Jeanne D’Arc already nailed it.
And the moral struggle implicit in this passage — I spent a good deal of time reviewing these death row cases. My staff, many of whom are lawyers, spent busy days and many sleepless nights answering my questions. — brought to mind George Bush’s contrasting refusal to engage in thought, let alone an honest moral reckoning, when he responded to an AP reporter who asked about the possibility of innocent people being executed in Texas: “If you’re asking me whether or not as to the innocence or guilt or if people have had adequate access to the courts in Texas, I believe they have.” A report had indicated that the death penalty in Texas was a knot of racial bias and incompetent defense, but Bush didn’t even think it was worth looking into the issue. The refusal to bother asking yourself ethical questions must be the worst form of laziness. As Governor Ryan put it, “Many people express the desire to have capital punishment. Few, however, seem prepared to address the tough questions that arise when the system fails. It is easier and more comfortable for politicians to be tough on crime and support the death penalty. It wins votes. But when it comes to admitting that we have a problem, most run for cover.” Cowardice, as well as moral sloth.
As I listened to the Sabbath Gasbag Shows this morning, I found my stomach churning in visceral reaction to the cold-hearted, unmerciful attitudes of the majority of conservatives on this
issue. So many were completely unmoved that the judicial system in Illinois was so corrupt and incompetent that 17 death row inmates have been exonerated. Conservatives, in fact, seemed to take the position that the larger miscarriage of justice is that Ryan commuted the death sentences of over a hundred inmates to the “soft on crime” sentence of life without parole — even though the system that put them there has been proved beyond a reasonable doubt to be so unreliable that 17 innocent people lived with a sword hanging over their heads for years — a fact that only the hard work of volunteers and students brought to light. This commutation “sends the wrong message,” and is “throwing the baby out with the bathwater” despite the fact that the message that was already being sent is that the State of Illinois doesn’t care if it executes innocent people, so the baby in the bathwater had already drowned.

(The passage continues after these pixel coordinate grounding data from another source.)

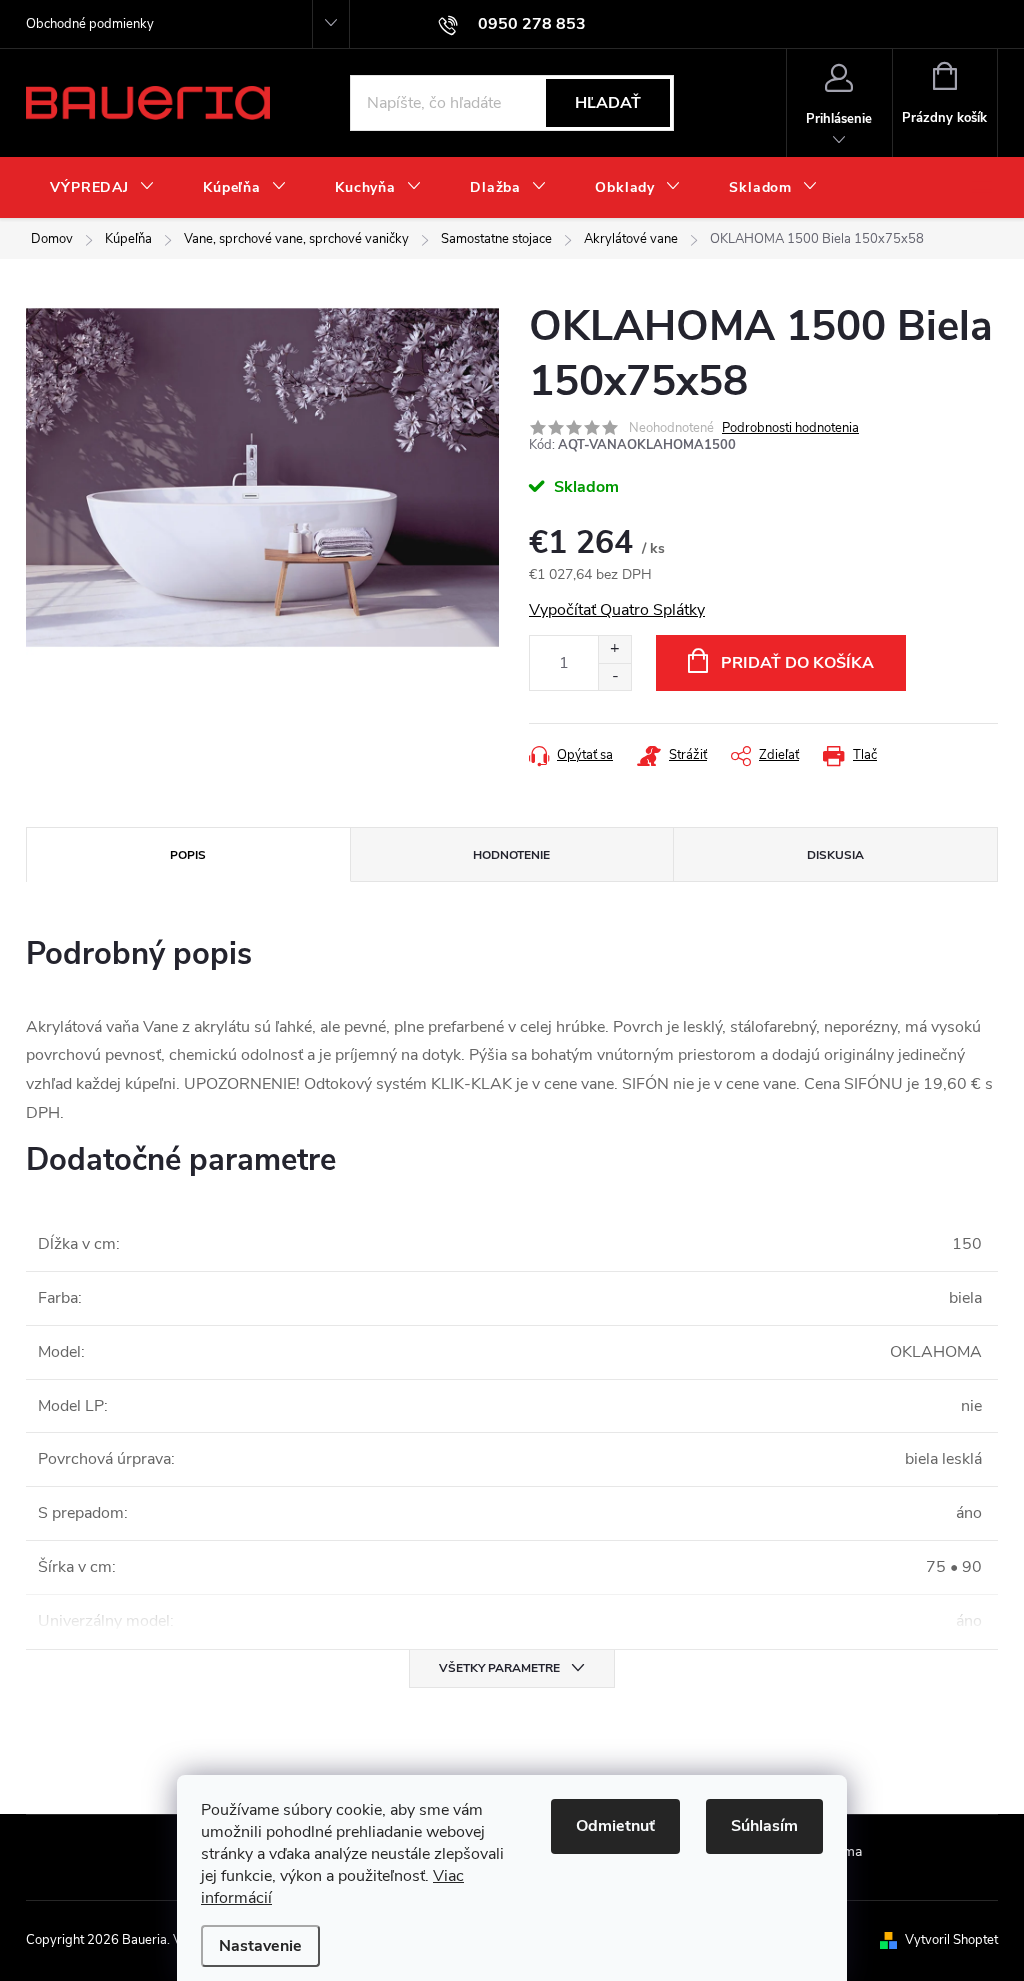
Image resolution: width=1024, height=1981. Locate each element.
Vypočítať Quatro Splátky (617, 610)
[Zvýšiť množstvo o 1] (614, 649)
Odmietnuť (615, 1826)
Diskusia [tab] (835, 855)
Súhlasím (764, 1826)
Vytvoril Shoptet (951, 1940)
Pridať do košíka (797, 663)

They seemed to have absolutely no empathy for the human beings, people who could be them or members of their family in a different life, who were caught in a horrible Kafkaesque nightmare in which despite their innocence the State brought it’s full power and authority to bear to kill them, refused to admit it when caught red handed and continued to defend its actions in the face of absolute proof of its corruption or error. Not only do they betray a singular lack of simple human compassion and heart, they betray the principles they fought for for over 50 years when they railed against the totalitarian Communist state and it’s rejection of individual rights.

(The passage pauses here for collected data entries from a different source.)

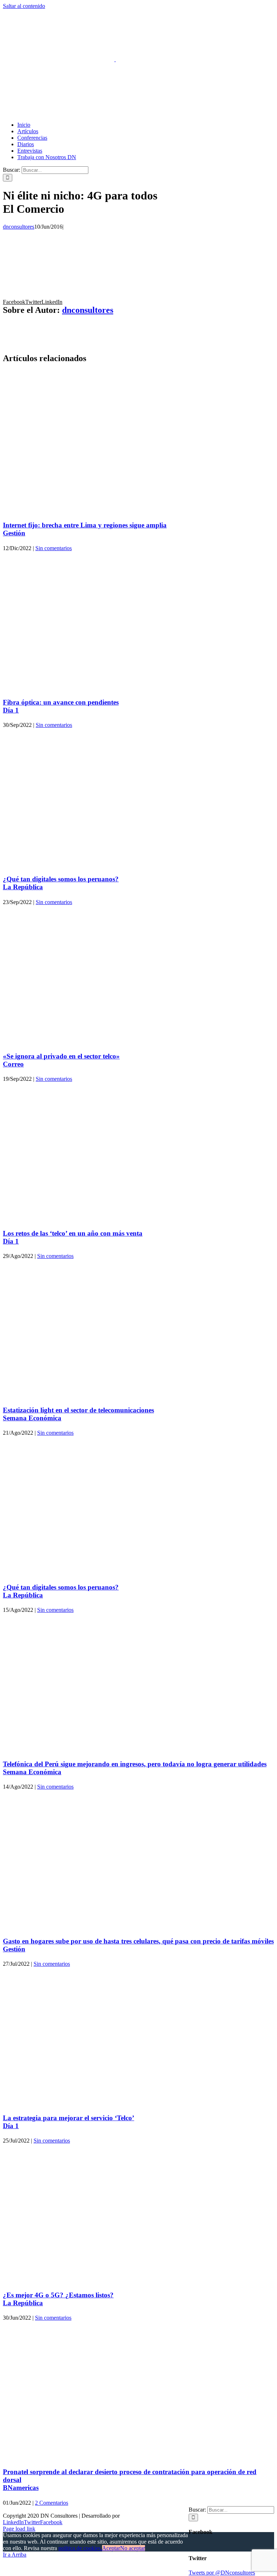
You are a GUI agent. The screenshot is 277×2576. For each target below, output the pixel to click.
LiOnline (131, 2516)
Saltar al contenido (24, 6)
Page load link (19, 2529)
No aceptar (132, 2548)
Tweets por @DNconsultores (222, 2573)
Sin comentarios (53, 548)
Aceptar (111, 2548)
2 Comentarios (51, 2503)
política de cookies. (80, 2548)
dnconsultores (18, 227)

Can we get down to brass tacks on this? When the judicial system is as arbitrary, corrupt and prone to error as the Illinois judicial system (along with most jurisdictions in America) it is immoral to entrust it with the ultimate punishment of death. And if one defends such systems in the name of the authority of the State, and believes that it is destructive to the State to question its infallibility, then one is a Totalitarian.

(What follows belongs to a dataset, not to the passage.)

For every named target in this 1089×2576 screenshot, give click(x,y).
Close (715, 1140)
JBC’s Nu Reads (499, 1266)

Many conservatives are flirting openly with Totalitarianism these days and their lack of empathy and moral judgment, even in the face of a gross miscarriage of justice, is indicative of a frightening will to power. All those years of studying Stalinism in order to defeat it seems to have evolved into a sort of Stockholm Syndrome in which the student has come to identify with the subject.
I think it is time for conservatives to take a hiatus from their Sabbath Gasbag assignments and check in with their priests. Because if they are unmoved when the State is willing to execute innocent people in their name, then their problems run much deeper than the moral relativism they love to pin on the left. They are operating in a moral void.